Task brief: Reproduce exactly the line containing "This screenshot has height=460, width=1031." and every line after it, through the last line of the records below; add nothing.

Given information:
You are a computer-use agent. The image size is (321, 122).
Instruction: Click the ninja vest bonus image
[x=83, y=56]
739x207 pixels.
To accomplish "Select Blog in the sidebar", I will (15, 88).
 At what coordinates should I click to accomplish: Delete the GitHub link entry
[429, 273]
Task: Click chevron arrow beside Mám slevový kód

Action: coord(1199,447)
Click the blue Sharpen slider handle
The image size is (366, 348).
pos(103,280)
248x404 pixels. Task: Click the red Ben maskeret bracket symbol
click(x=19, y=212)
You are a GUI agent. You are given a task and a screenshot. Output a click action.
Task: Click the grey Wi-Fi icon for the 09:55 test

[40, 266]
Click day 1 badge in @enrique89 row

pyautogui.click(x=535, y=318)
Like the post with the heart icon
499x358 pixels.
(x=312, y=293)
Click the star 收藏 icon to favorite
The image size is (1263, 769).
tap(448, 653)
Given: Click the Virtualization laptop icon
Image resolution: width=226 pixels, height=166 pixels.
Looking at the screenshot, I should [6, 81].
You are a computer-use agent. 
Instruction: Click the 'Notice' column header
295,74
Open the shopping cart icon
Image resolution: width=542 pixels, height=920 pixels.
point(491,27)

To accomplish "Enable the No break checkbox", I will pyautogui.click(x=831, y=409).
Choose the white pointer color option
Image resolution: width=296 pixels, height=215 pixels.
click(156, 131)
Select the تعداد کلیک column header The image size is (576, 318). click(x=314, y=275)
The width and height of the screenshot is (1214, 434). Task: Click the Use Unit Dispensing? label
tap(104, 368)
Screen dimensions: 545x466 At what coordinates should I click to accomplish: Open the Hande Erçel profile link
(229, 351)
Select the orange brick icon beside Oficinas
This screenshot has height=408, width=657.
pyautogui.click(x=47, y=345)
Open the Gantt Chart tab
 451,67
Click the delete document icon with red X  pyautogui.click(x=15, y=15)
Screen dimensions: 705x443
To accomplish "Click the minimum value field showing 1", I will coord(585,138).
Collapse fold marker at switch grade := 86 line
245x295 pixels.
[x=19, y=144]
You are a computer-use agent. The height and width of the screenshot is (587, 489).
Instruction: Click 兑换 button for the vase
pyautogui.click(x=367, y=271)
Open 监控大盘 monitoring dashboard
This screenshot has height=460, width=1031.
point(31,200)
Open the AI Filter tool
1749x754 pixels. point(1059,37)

Reply:
This screenshot has height=460, width=1031.
point(31,200)
Open the AI Filter tool
1749x754 pixels. point(1059,37)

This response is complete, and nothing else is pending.